▶ _DIRECTIONS_
Reproduce the entire review of The Good Life's album Everybody's Coming Down word for word, from its title line to its final sentence.

The Good Life - Everybody's Coming Down (Cover Artwork)
Staff Review

The Good Life

Everybody's Coming Down (2015)

Saddle Creek

Yes, it’s been eight years since The Good Life put out Help Wanted Nights, but there’s been no shortage of Tim Kasher since. Between two Cursive records and a pair of solo outings, he’s kept himself busy in the public eye. Though many, including myself, were excited for a new The Good Life album, Everybody’s Coming Down may not be the Holy Grail we were hoping for.

The Good Life, tonally speaking, is a side project to Cursive, Kasher’s day job. But they do exist within the same realm. With Cursive, he puts all his energy into crafting unique stories designed for each record. They are tightly wound as there’s not a lot of wiggle room between twin sisters’s conjoined heads. Whereas The Good Life acts as the looser, more personal counterbalance -- Kasher as the troubadour. But since 2007, we've received two marginal solo albums that more or less scratched the same itch.

Kasher works best when he sets these limitations for himself. His biggest successes -- The Ugly Organ, Album of the Year -- are carefully constructed, allowing himself just enough freedom to stray here and there. Sometimes, when he commits too much (I Am Gemini) or too little the results vary. The latter is the case with Everybody’s Coming Down. What’s different now? We expect more than an album laced with sad songs and prefer the misses that are too ambitious. Songs like “Everybody” and “Holy Shit” are good, but don't exactly reach out of his comfort zone.

When The Good Life do try new things, the musicians (Kasher with Stefanie Drootin-Senseney, Ryan Fox and Roger L. Lewis) make you work to enjoy their product and commit to their sonic choices. Lyrically though, Kasher’s much more straightforward. “I’m singing for vanity. I’m singing for the world to want me. I’m singing cause I’m lonely” isn’t exactly open for interpretation. Compared to all the digging required with Cursive, The Good Life’s purpose remains clear as day.

The beauty of The Good Life is that each record sounds different than the last. This one, though, comes across as an older, kindred spirit to 2002’s Black Out. As is often the case, the melancholy yet harsh nature of the music combined with Kasher’s heady lyricism makes the listen a little challenging at first. But on Everybody’s Coming Down, the band seems to be enjoying the freedom they’ve allowed themselves. Unfortunately for us, that doesn't result in the strongest entry in their arsenal.

▶ _DATA RECORDS_

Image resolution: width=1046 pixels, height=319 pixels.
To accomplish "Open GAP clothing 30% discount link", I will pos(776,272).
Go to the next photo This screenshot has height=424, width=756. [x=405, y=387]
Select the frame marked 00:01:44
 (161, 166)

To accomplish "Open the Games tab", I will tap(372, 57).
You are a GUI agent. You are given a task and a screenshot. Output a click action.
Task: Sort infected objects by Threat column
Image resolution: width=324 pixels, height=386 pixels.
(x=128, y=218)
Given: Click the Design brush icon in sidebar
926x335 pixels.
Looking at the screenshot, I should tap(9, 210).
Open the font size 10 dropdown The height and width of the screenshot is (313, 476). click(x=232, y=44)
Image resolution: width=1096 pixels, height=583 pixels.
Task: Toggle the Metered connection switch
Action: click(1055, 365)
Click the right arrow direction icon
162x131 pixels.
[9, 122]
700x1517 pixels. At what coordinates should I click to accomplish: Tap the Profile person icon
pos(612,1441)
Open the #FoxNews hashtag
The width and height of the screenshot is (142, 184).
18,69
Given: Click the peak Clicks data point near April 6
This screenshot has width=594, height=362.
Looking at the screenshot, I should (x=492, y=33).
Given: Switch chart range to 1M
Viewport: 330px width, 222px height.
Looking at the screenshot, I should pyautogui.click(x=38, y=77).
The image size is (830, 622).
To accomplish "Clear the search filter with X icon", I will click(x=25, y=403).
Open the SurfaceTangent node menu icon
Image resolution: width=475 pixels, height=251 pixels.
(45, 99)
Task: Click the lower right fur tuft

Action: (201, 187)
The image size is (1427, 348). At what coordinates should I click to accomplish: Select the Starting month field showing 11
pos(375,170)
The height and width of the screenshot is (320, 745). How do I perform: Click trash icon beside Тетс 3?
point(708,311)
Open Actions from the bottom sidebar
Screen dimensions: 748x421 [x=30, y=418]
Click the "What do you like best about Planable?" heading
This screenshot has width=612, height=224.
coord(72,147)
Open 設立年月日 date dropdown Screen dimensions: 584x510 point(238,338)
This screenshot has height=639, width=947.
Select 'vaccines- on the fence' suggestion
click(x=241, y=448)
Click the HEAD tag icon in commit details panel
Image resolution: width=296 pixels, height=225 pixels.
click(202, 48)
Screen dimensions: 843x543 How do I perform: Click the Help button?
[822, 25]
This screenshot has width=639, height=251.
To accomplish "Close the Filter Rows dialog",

▶ _ANSWER TO THIS TASK_
The Good Life - Everybody's Coming Down (Cover Artwork)
Staff Review

The Good Life

Everybody's Coming Down (2015)

Saddle Creek

Yes, it’s been eight years since The Good Life put out Help Wanted Nights, but there’s been no shortage of Tim Kasher since. Between two Cursive records and a pair of solo outings, he’s kept himself busy in the public eye. Though many, including myself, were excited for a new The Good Life album, Everybody’s Coming Down may not be the Holy Grail we were hoping for.

The Good Life, tonally speaking, is a side project to Cursive, Kasher’s day job. But they do exist within the same realm. With Cursive, he puts all his energy into crafting unique stories designed for each record. They are tightly wound as there’s not a lot of wiggle room between twin sisters’s conjoined heads. Whereas The Good Life acts as the looser, more personal counterbalance -- Kasher as the troubadour. But since 2007, we've received two marginal solo albums that more or less scratched the same itch.

Kasher works best when he sets these limitations for himself. His biggest successes -- The Ugly Organ, Album of the Year -- are carefully constructed, allowing himself just enough freedom to stray here and there. Sometimes, when he commits too much (I Am Gemini) or too little the results vary. The latter is the case with Everybody’s Coming Down. What’s different now? We expect more than an album laced with sad songs and prefer the misses that are too ambitious. Songs like “Everybody” and “Holy Shit” are good, but don't exactly reach out of his comfort zone.

When The Good Life do try new things, the musicians (Kasher with Stefanie Drootin-Senseney, Ryan Fox and Roger L. Lewis) make you work to enjoy their product and commit to their sonic choices. Lyrically though, Kasher’s much more straightforward. “I’m singing for vanity. I’m singing for the world to want me. I’m singing cause I’m lonely” isn’t exactly open for interpretation. Compared to all the digging required with Cursive, The Good Life’s purpose remains clear as day.

The beauty of The Good Life is that each record sounds different than the last. This one, though, comes across as an older, kindred spirit to 2002’s Black Out. As is often the case, the melancholy yet harsh nature of the music combined with Kasher’s heady lyricism makes the listen a little challenging at first. But on Everybody’s Coming Down, the band seems to be enjoying the freedom they’ve allowed themselves. Unfortunately for us, that doesn't result in the strongest entry in their arsenal.